By region, we will invest in funds focused on Mexico and regional funds that include Mexico in their scope. Preference will be assigned to funds investing mainly in Mexico, Colombia, Peru and Chile; and marginally in Brazil and Central American countries.

LAVCA: What can you share about the performance of Fondo de Fondos backed funds?

Stage (group)

Number of Funds

IRR

Comments

Fully divested

8

11.9%

Realized
Divesting

16

3.8%

Partially realized
Investing

20

1.0%

Unrealized
New (less than one year)

6

-17.6%

Mostly valued at cost

Please notice that we have committed capital in 5 funds that have not yet realized their first close.

LAVCA: How are you preparing for changes to regulations based on the proposed reform? What aspect of the reform creates the biggest opportunity for Fondo de Fondos?

González:
The package of reforms includes labor reform, education, political-electoral, tax, financial sector and energy reform. There is some economic analysis that estimates that the proposed reforms will impact GDP growth in 2% producing an increase from an average rate of 3.5% to 5.5% over a three year period. So, in general terms it is expected that return from investing will be larger than that recently obtained.

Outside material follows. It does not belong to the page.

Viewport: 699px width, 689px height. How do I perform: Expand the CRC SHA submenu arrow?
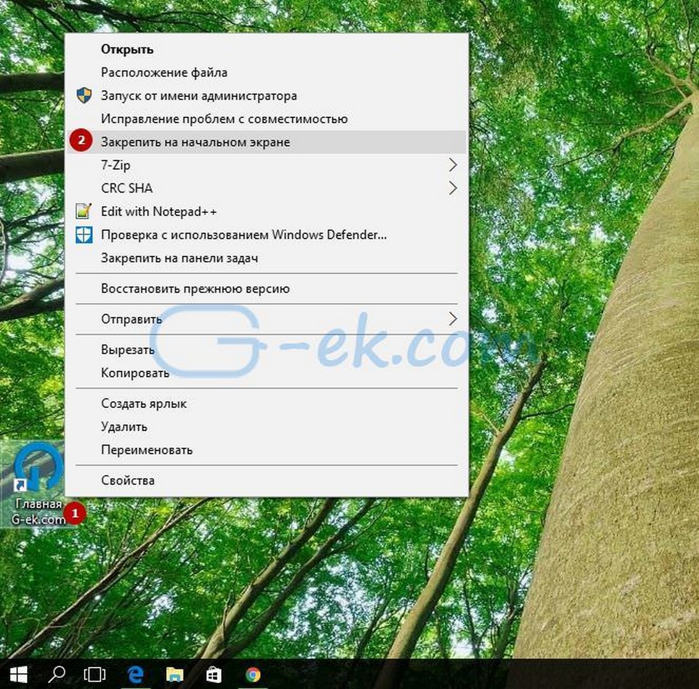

If passed by Congress, the labor reform will make hiring more flexible and reduce the unit labor cost. On the other hand, energy reform will result in lower energy cost. If that is achieved, competiveness in the industrial sector will be improved, so PE funds focused on export oriented industrial companies will find greater opportunities. Also clean energy funds will have better opportunities.

Financial sector reform will result in increased credit availability at lower costs, so PE funds focused on domestic consumption will be benefited. In addition, Mexican companies will have greater access to financing.

However, tax reform reduces after-tax profitability for investors, since capital gains and dividends will be taxed. This will not affect some institutional investor such as pension funds.

LAVCA: What is your advice to fund managers interested in approaching Fondo de Fondos as an investor?

González:
We have a strong pipeline of opportunities to commit capital in several funds, so we would advise GPs to approach us as soon as possible. For international managers that are raising capital for Latin American funds, including Mexico in their investment strategy, and taking advantage of Mexican opportunities, will allow Fondo de Fondos to invest in their funds.

Present us with an investment strategy in line with track record and experience, backed by a strong pipeline and adherence to the standard principles and practices of the industry. Finally, be prepared for a strict due diligence process from our team.